Latha R, Mukherjee A, Dahiya K, Bano S, Pawar P, Kalbande R, Maji S, Beig G, Murthy B S
Indian Institute of Tropical Meteorology, Ministry of Earth Sciences, Pune, India.
Indian Institute of Tropical Meteorology, Ministry of Earth Sciences, Pune, India.
J Environ Manage. 2022 Jun 1;311:114834. doi: 10.1016/j.jenvman.2022.114834. Epub 2022 Mar 11.

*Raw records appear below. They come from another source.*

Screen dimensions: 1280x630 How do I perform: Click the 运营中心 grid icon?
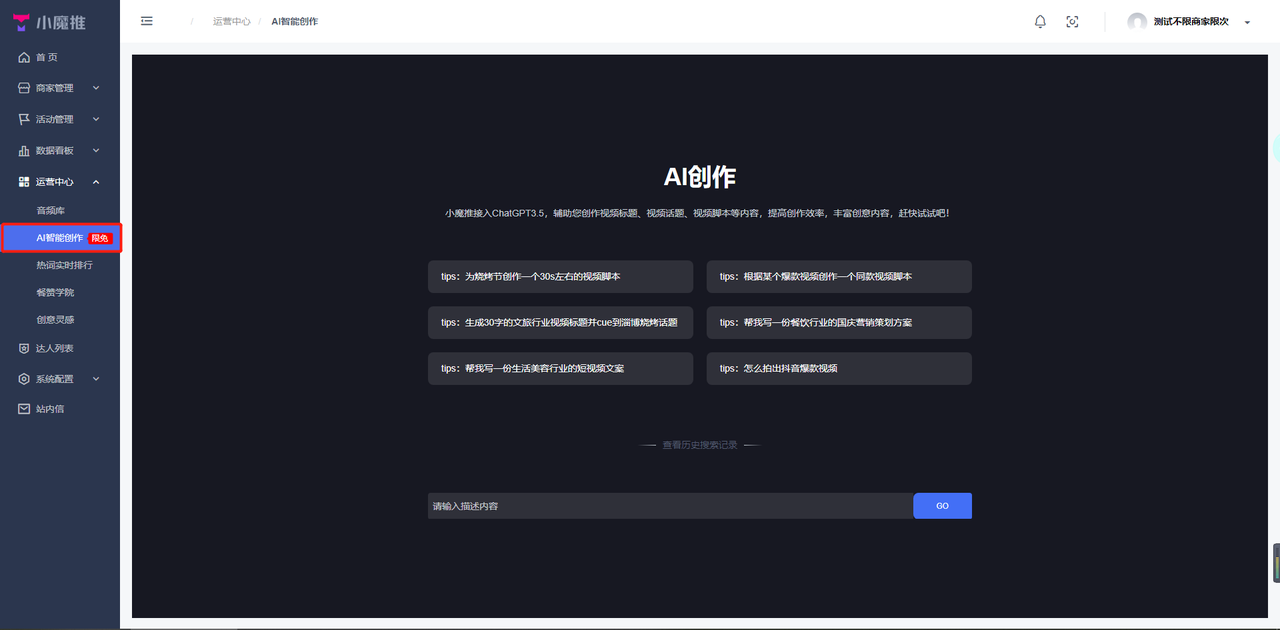pyautogui.click(x=23, y=181)
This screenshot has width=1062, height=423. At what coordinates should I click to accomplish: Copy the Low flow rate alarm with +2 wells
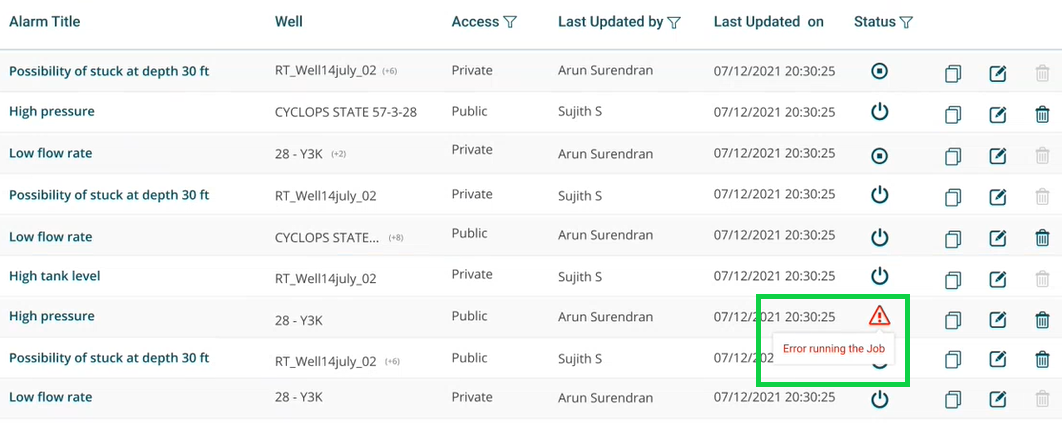tap(953, 155)
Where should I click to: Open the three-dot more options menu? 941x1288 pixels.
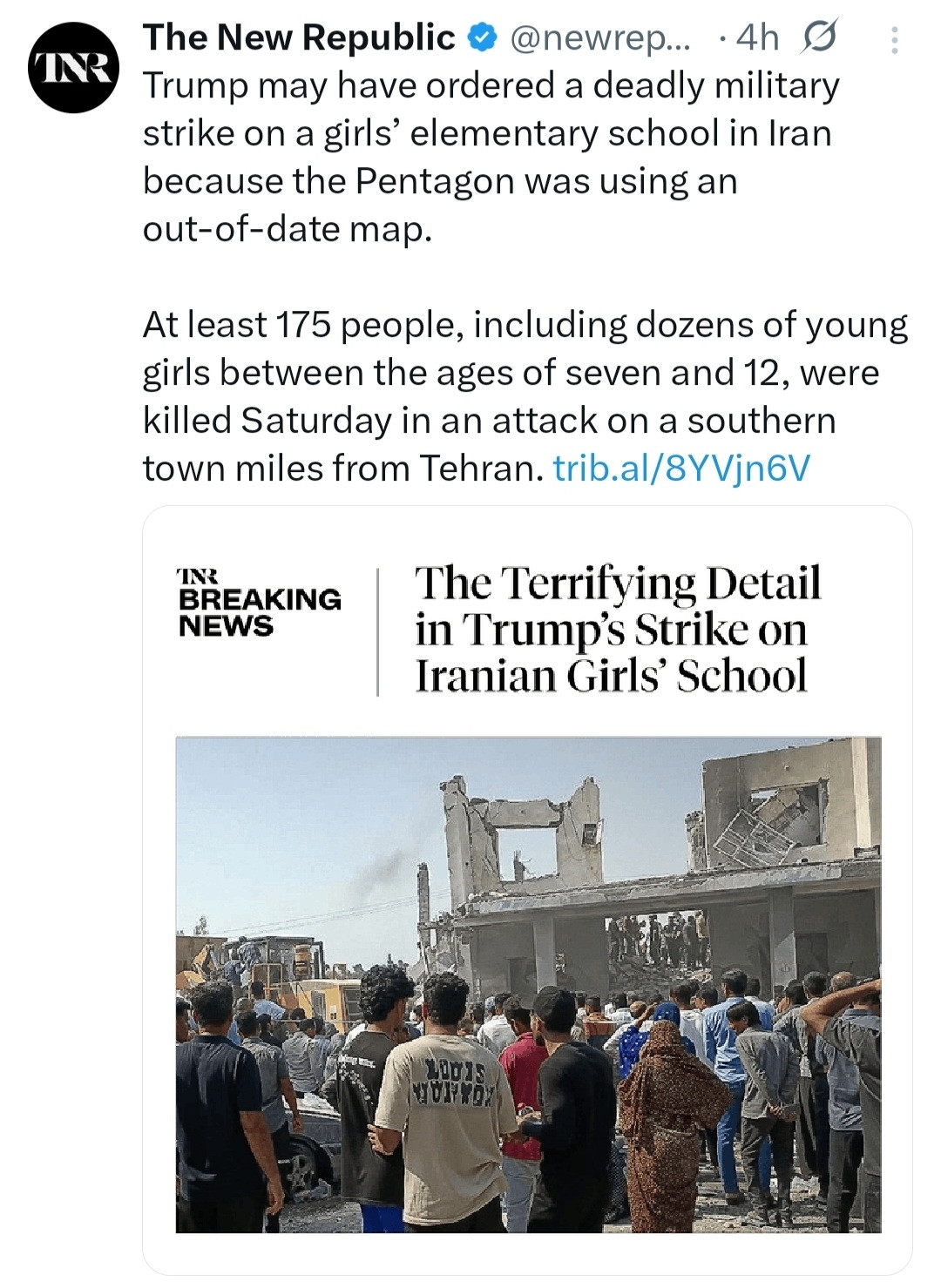point(894,39)
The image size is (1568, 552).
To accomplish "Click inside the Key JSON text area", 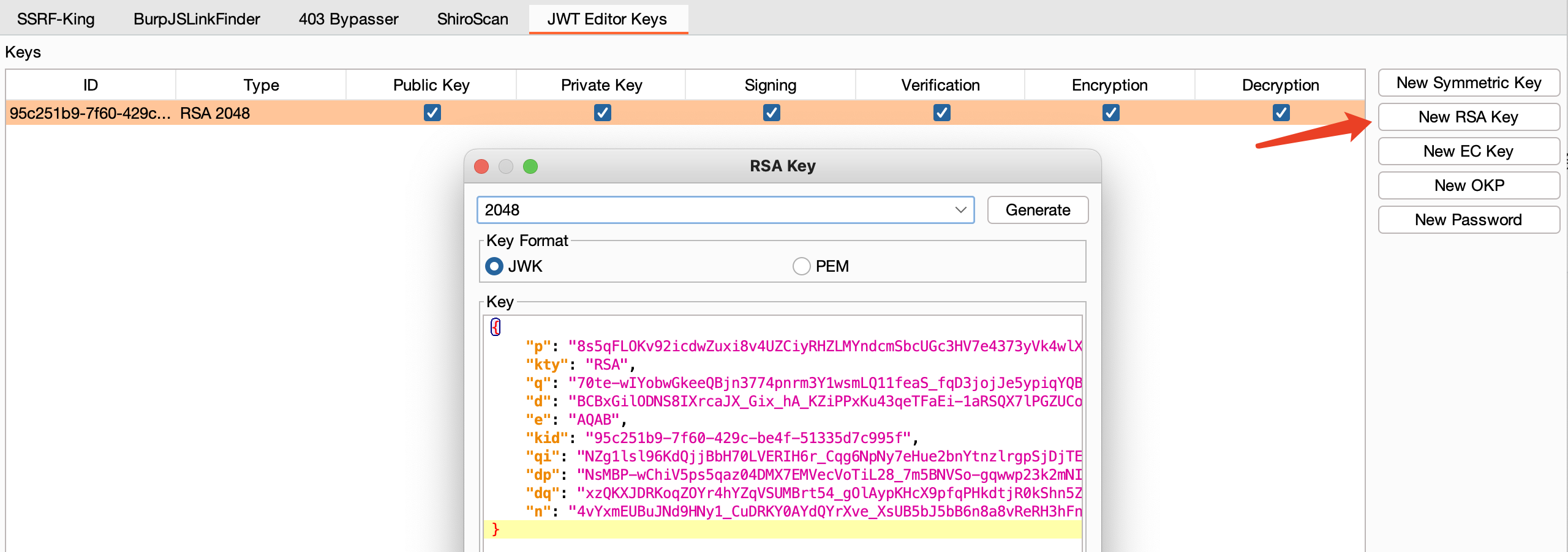I will point(782,428).
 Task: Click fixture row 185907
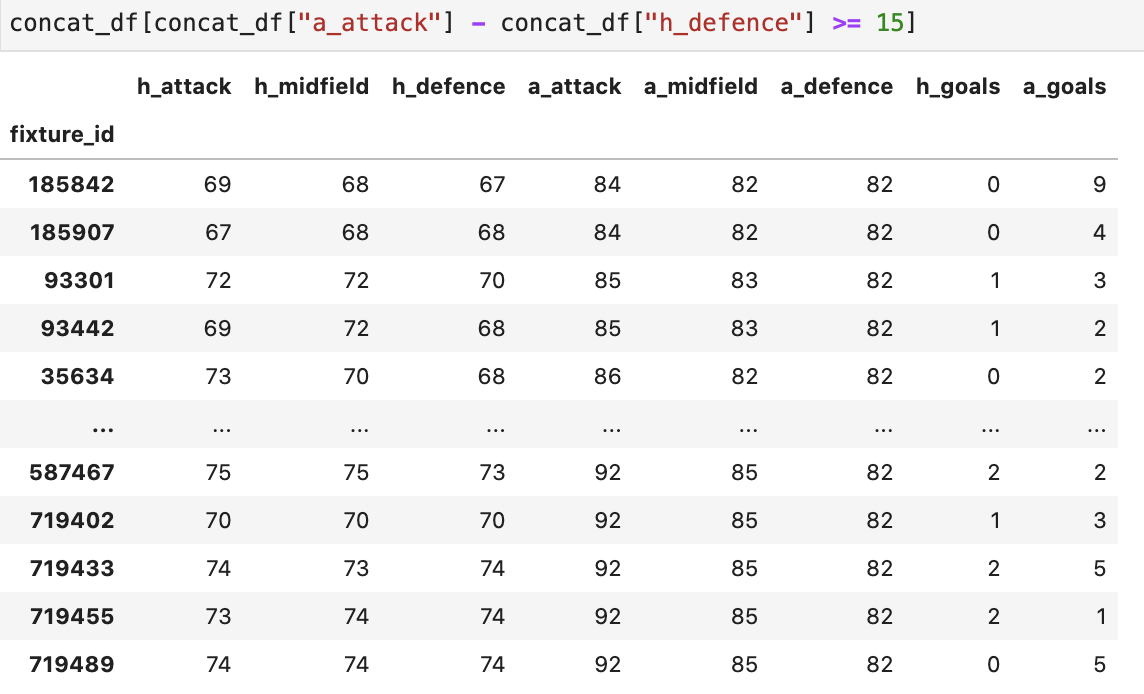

Source apportionment study of PM using positive matrix factorization was performed to identify the emission characteristic from different sectors (sub-urban residential, industrial and rapidly urbanizing) of Delhi during winter. Chemical characterization of PM included metals (Ca, Cd, Cr, Cu, Fe, K, Mg, Mn, Na, Ni, Pb and Zn), water soluble ionic compounds (WSICs) (Cl, NO, SO and NH) and Carbon partitions (OC, EC). Particulates (PM) were collected on filter twice daily for stable and unstable atmospheric conditions, at the locations with specific characteristics, viz. Ayanagar, Noida and Okhla. Ions solely occupied 50% of the total PM concentration. Irrespective of location, high correlation between OC and EC (0.871-0.891) at p ≤ 0.1 is observed. Relatively lower ratio of NO/SO at Ayanagar (0.696) and Okhla (0.84) denotes predominance of emission from stationary sources rather than mobile sources like that observed at Noida (1.038). Using EPA PMF5.0, optimum factors for each location are fixed based on error estimation (EE). Crustal dust, vehicular emission, biomass burning and secondary aerosol are the major contributing sources in all the three locations. Incineration contributes about 19% at Ayanagar and 18% at Okhla. Metal industries in Okhla contribute about 19% to PM. These specific local emissions with considerable potency are to be targeted for long-term policymaking. Considerable secondary aerosol contribution (15%-24%) indicates that gaseous emissions also need to be reduced to improve air quality.
利用正定矩阵因子分解法对细颗粒物进行源解析研究,以确定德里冬季不同区域(城郊居民区、工业区和快速城市化区域)的排放特征。细颗粒物的化学特征包括金属(钙、镉、铬、铜、铁、钾、镁、锰、钠、镍、铅和锌)、水溶性离子化合物(氯离子、硝酸根离子、硫酸根离子和铵根离子)以及碳组分(有机碳、元素碳)。在阿亚纳加尔、诺伊达和奥克拉等具有特定特征的地点,每天两次在过滤器上采集颗粒物,以适应稳定和不稳定的大气条件。离子仅占细颗粒物总浓度的50%。无论在哪个地点,均观察到有机碳和元素碳之间在p≤0.1时有较高的相关性(0.871 - 0.891)。阿亚纳加尔(0.696)和奥克拉(0.84)的硝酸根离子/硫酸根离子比值相对较低,表明固定源排放占主导地位,而非诺伊达(1.038)所观察到的移动源排放。使用美国环保署的PMF5.0模型,根据误差估计确定每个地点的最佳因子。地壳尘埃、车辆排放、生物质燃烧和二次气溶胶是所有三个地点的主要贡献源。焚烧在阿亚纳加尔的贡献率约为19%,在奥克拉为18%。奥克拉的金属工业对细颗粒物的贡献率约为19%。这些具有相当影响力的特定本地排放是长期政策制定的目标。相当大的二次气溶胶贡献(15% - 24%)表明,为了改善空气质量,也需要减少气体排放。